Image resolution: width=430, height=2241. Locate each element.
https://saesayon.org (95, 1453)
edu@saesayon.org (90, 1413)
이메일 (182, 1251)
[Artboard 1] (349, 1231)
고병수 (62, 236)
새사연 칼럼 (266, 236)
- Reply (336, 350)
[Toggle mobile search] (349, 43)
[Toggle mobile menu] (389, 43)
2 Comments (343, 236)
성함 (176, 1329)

——

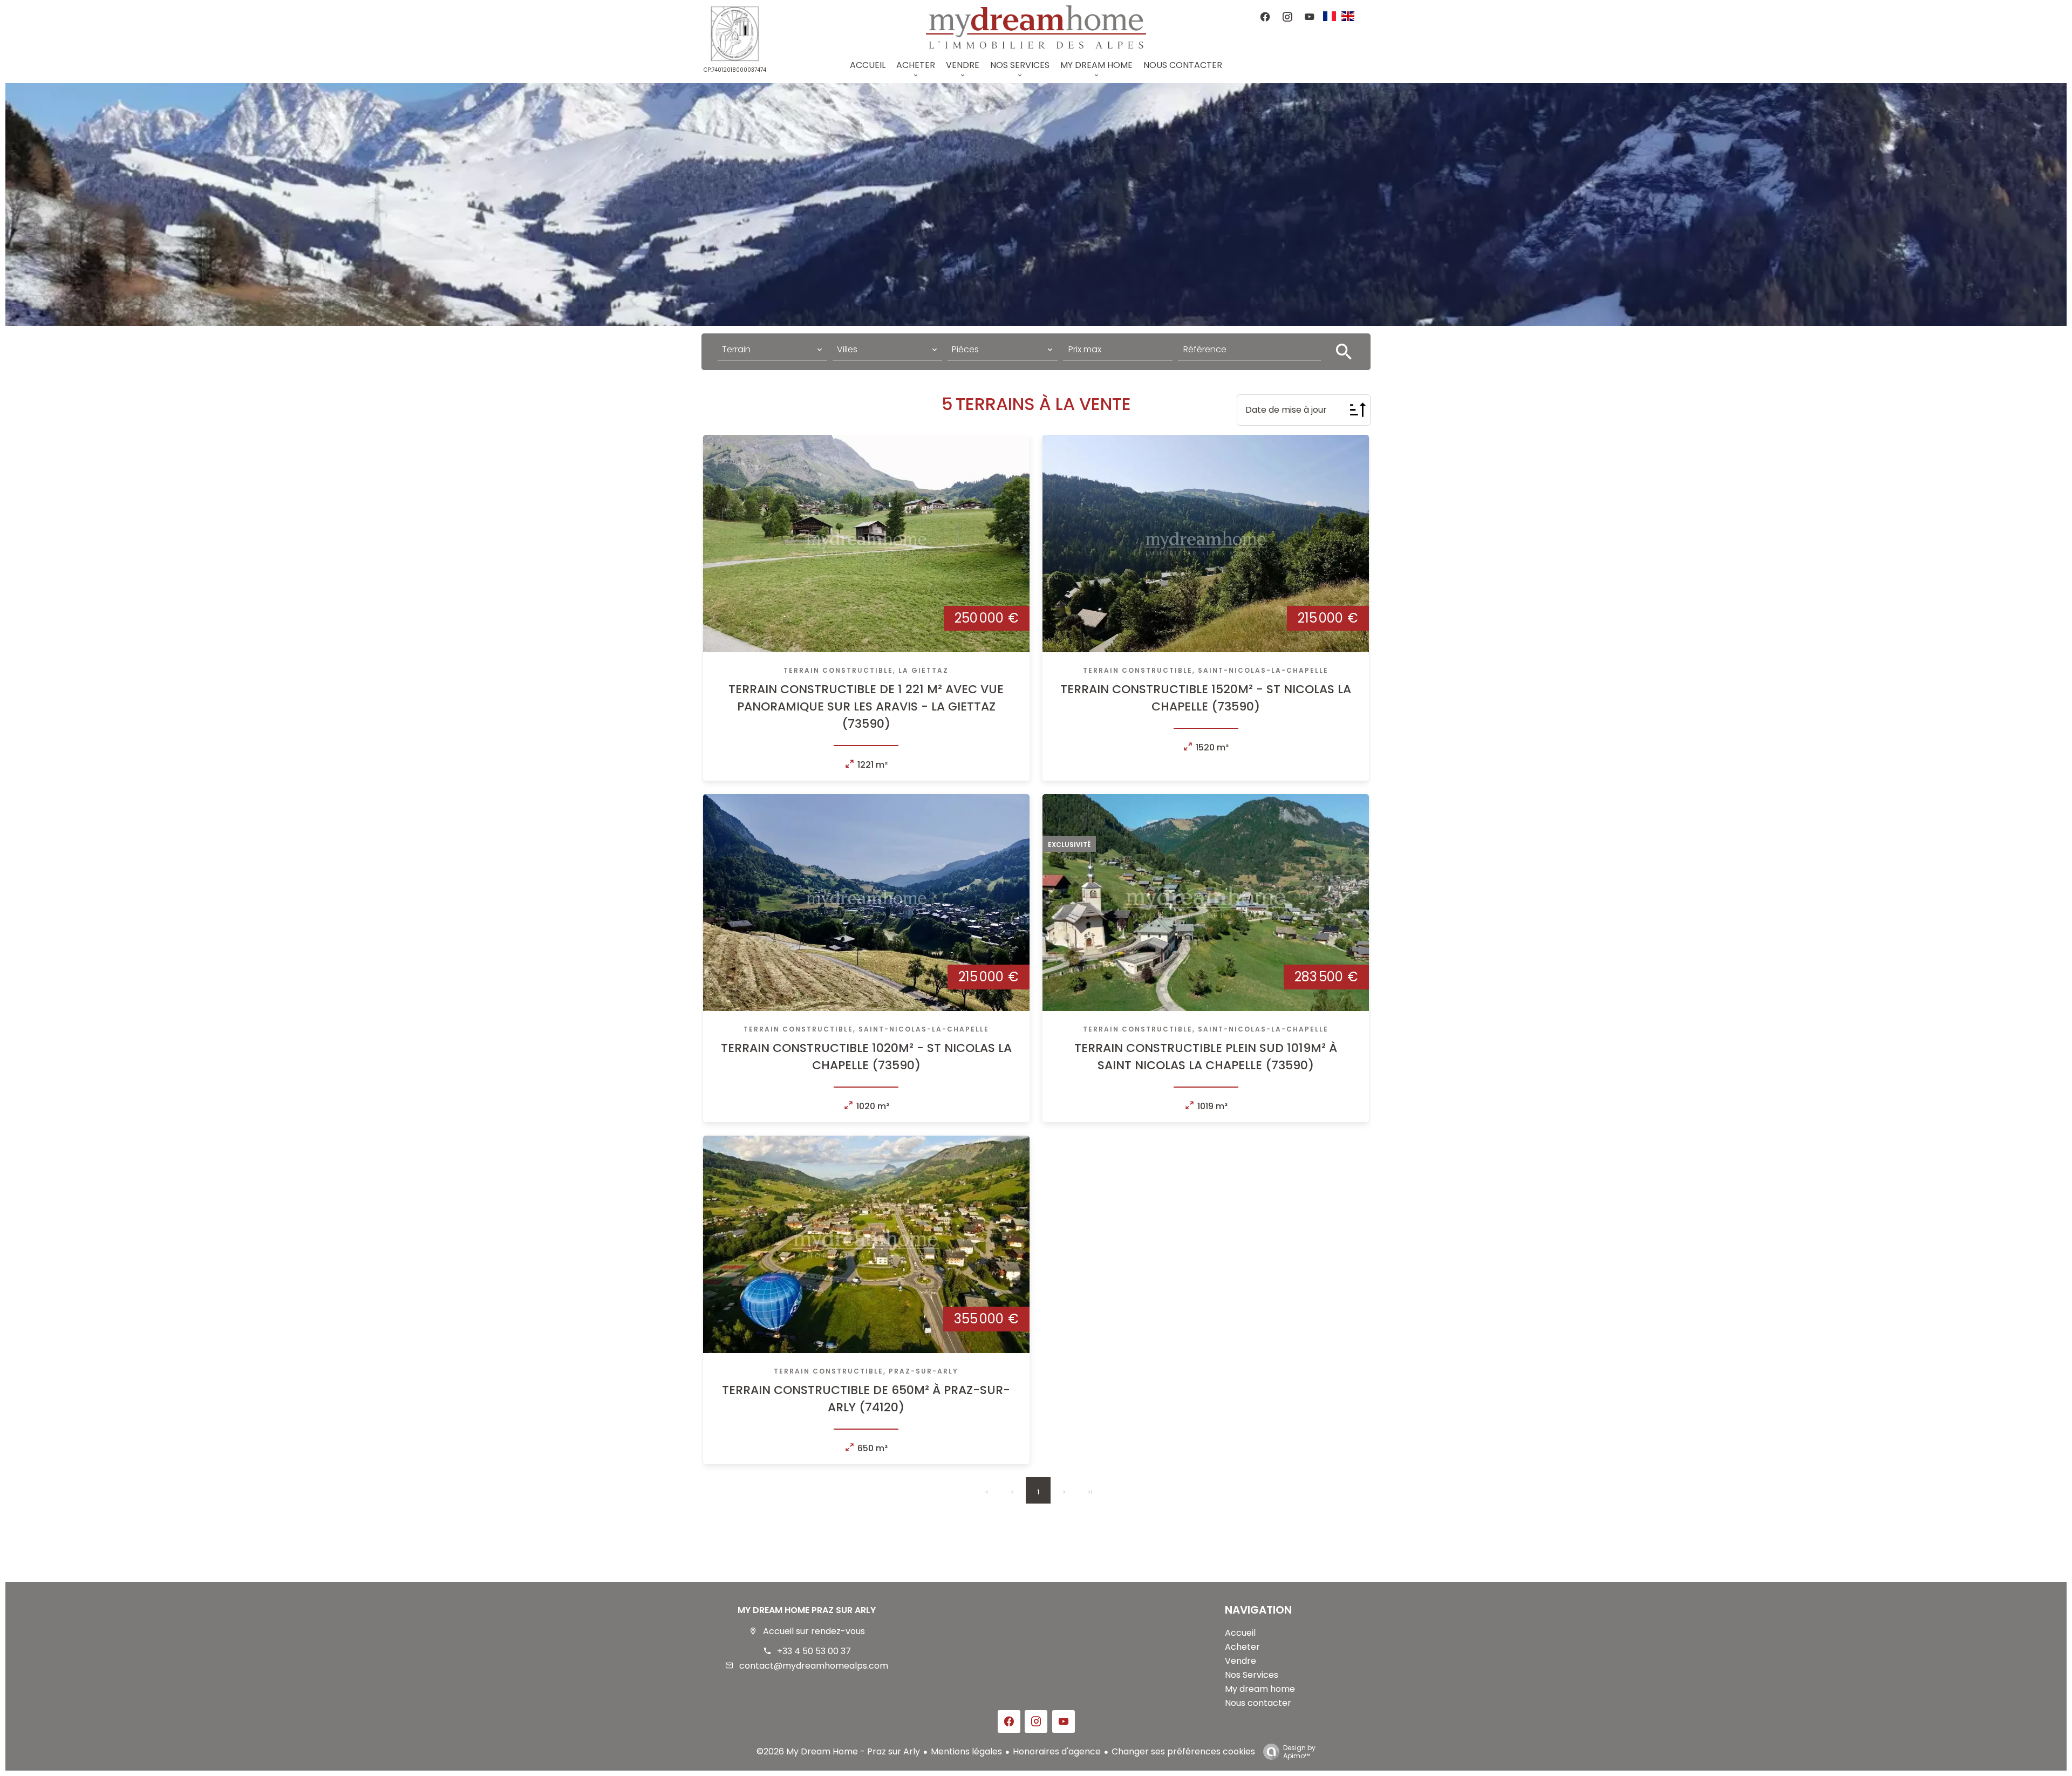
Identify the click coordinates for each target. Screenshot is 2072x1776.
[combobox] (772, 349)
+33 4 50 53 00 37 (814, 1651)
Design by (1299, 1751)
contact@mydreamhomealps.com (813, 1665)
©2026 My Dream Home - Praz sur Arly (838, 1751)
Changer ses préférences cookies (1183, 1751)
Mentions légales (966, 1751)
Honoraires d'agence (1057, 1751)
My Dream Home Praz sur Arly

——

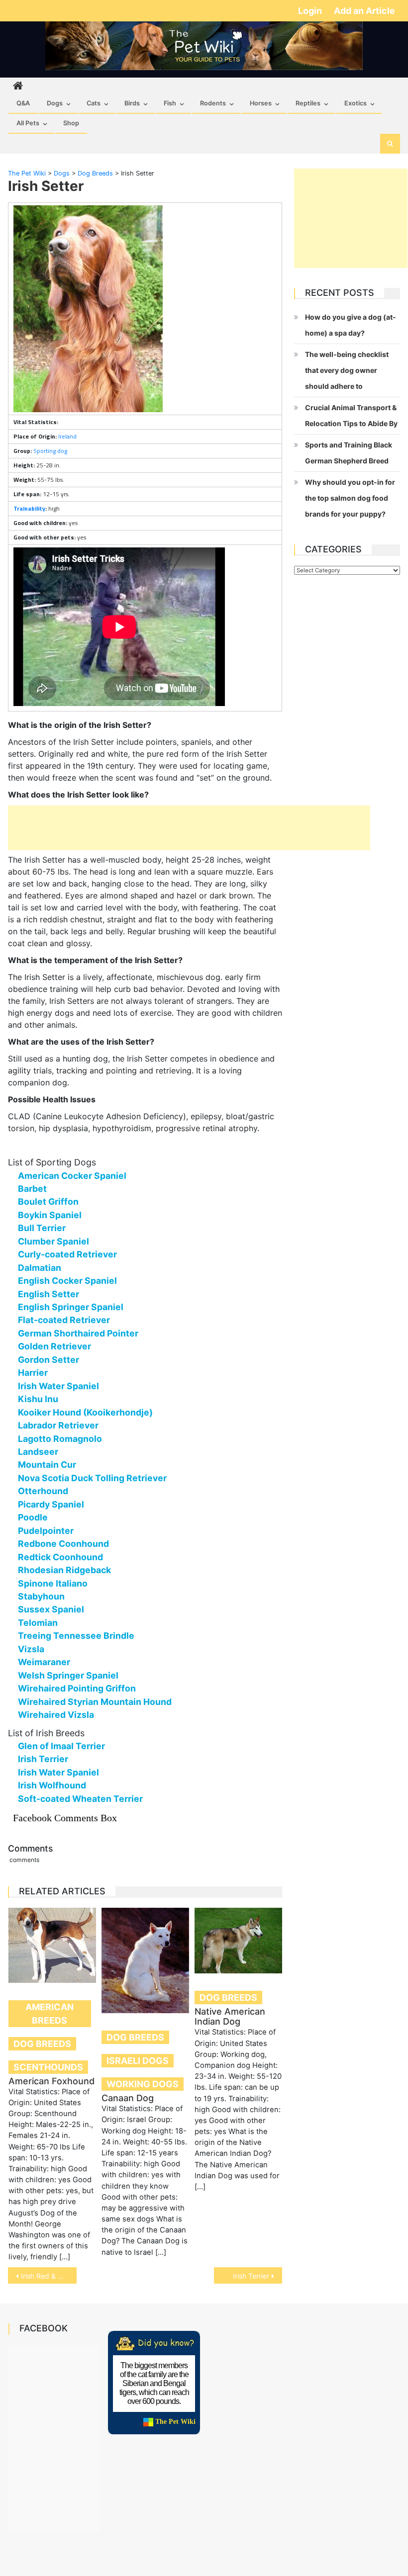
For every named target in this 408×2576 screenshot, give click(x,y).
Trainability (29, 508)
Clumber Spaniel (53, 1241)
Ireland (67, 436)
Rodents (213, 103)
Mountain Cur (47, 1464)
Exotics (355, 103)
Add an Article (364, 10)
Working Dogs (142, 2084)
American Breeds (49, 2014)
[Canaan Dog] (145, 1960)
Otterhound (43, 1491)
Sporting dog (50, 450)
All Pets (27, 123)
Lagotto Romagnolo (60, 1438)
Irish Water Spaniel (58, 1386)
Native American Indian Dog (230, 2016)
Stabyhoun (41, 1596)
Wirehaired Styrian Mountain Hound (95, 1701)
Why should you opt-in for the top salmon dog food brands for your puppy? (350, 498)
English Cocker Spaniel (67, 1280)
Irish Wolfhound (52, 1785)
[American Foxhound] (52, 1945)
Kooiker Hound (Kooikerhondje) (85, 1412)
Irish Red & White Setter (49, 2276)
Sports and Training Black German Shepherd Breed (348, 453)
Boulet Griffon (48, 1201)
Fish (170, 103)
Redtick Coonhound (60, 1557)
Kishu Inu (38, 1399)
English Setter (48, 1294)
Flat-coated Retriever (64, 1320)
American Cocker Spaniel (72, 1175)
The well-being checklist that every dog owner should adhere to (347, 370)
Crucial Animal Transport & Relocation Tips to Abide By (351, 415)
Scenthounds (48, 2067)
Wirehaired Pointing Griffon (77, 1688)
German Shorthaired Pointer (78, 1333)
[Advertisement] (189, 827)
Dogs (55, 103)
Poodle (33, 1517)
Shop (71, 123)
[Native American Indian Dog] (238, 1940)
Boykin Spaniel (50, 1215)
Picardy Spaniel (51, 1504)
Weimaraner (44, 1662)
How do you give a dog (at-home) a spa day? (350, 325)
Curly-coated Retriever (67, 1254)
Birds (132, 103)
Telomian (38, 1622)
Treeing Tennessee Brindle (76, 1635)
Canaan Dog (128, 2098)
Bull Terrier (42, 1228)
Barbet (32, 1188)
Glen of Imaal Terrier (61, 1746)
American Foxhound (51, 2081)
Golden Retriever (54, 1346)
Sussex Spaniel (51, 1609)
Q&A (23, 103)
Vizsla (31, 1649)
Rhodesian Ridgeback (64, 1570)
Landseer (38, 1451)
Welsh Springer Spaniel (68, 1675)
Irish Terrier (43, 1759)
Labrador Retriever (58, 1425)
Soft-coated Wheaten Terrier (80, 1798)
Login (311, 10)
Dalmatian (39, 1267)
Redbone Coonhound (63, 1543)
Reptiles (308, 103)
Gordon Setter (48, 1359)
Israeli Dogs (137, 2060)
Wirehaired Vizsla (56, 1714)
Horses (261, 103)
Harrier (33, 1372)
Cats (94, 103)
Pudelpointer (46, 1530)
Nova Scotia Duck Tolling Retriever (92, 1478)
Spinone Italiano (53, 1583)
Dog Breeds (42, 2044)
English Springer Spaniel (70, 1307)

——

Taking the lines above, repeat exactly those from the line that contains "Irish Red & White Setter (49, 2276)" through the line that contains "How do you give", and both of those lines as well. Include nothing else.

#### [Solution]
Irish Red & White Setter (49, 2276)
Sports and Training Black German Shepherd Breed (348, 453)
Boulet Griffon (48, 1201)
Fish (170, 103)
Redtick Coonhound (60, 1557)
Kishu Inu (38, 1399)
English Setter (48, 1294)
Flat-coated Retriever (64, 1320)
American Cocker Spaniel (72, 1175)
The well-being checklist that every dog owner should adhere to (347, 370)
Crucial Animal Transport & Relocation Tips to Abide By (351, 415)
Scenthounds (48, 2067)
Wirehaired Pointing Griffon (77, 1688)
German Shorthaired Pointer (78, 1333)
[Advertisement] (189, 827)
Dogs (55, 103)
Poodle (33, 1517)
Shop (71, 123)
[Native American Indian Dog] (238, 1940)
Boykin Spaniel (50, 1215)
Picardy Spaniel (51, 1504)
Weimaraner (44, 1662)
How do you give a dog (at-home) a spa day? (350, 325)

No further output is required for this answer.